Former CIA Director George J. Tenet yesterday called for new security measures to guard against attacks on the United States that use the Internet, which he called "a potential Achilles' heel."I agree with George about our Internent vulnerability. I disagree that we need more "governance and control" to solve the problem.
"I know that these actions will be controversial in this age when we still think the Internet is a free and open society with no control or accountability," he told an information-technology security conference in Washington, "but ultimately the Wild West must give way to governance and control."
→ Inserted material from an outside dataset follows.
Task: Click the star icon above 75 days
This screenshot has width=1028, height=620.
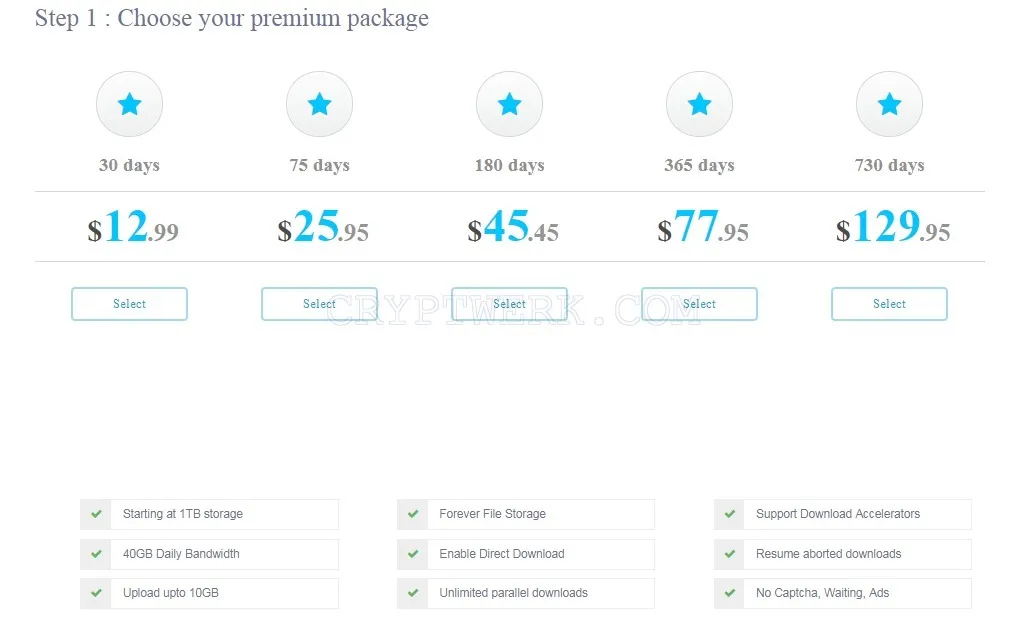Action: click(x=319, y=104)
The way the Internet was built might be part of the problem, he said. Its open architecture allows Web surfing, but that openness makes the system vulnerable, Mr. Tenet said.What George is saying is that the Inherent Design of the internet is not compatible with infrastructure security. Duh.
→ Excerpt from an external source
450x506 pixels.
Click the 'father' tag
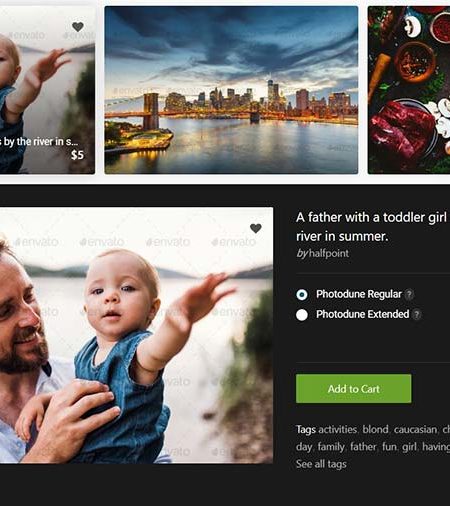pyautogui.click(x=363, y=446)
Access to networks like the World Wide Web might need to be limited to those who can show they take security seriously, he said.
What we actually need is less stupidity.
What we need to do is to provide more security for our networked systems. The Internent is not the answer to infrastructure control problems. It is inherently insecure. As a controls engineer I have been arguing this point for at least five years. Well before 9/11.
Wiring up a factory to use the Internet Protocol (IP) for in factory and inter factory control is a stupid idea. Since the IP is well understood using it to destroy a facility would be rather easy. Nothing new to learn except the control settings of the individual factory or company.
Worse is controlling a factory with wireless internet. With that kind of setup you don't have any fire wall between your operations and the outside world. In fact you don't even need to know IP or wireless protocols to cause trouble. All you need is a jammer to bring a factory to its knees. And the jammer need not be on continuously. An intermittent jammer could wreak havoc with sensitive factory processes.
Some current and future aircraft designs are using IP as a communications protocol instead of a custom one. Aircraft. Stupid.
My prescription: all factory intercommunication ought to be done with custom protocols done over hard wires or better yet fiber optic cable. Control functions need to be separated from data collection. Fire walls are essential - several levels of fire wall in fact.
This does not need new Internet rules or governance. It just needs an end to stupidity.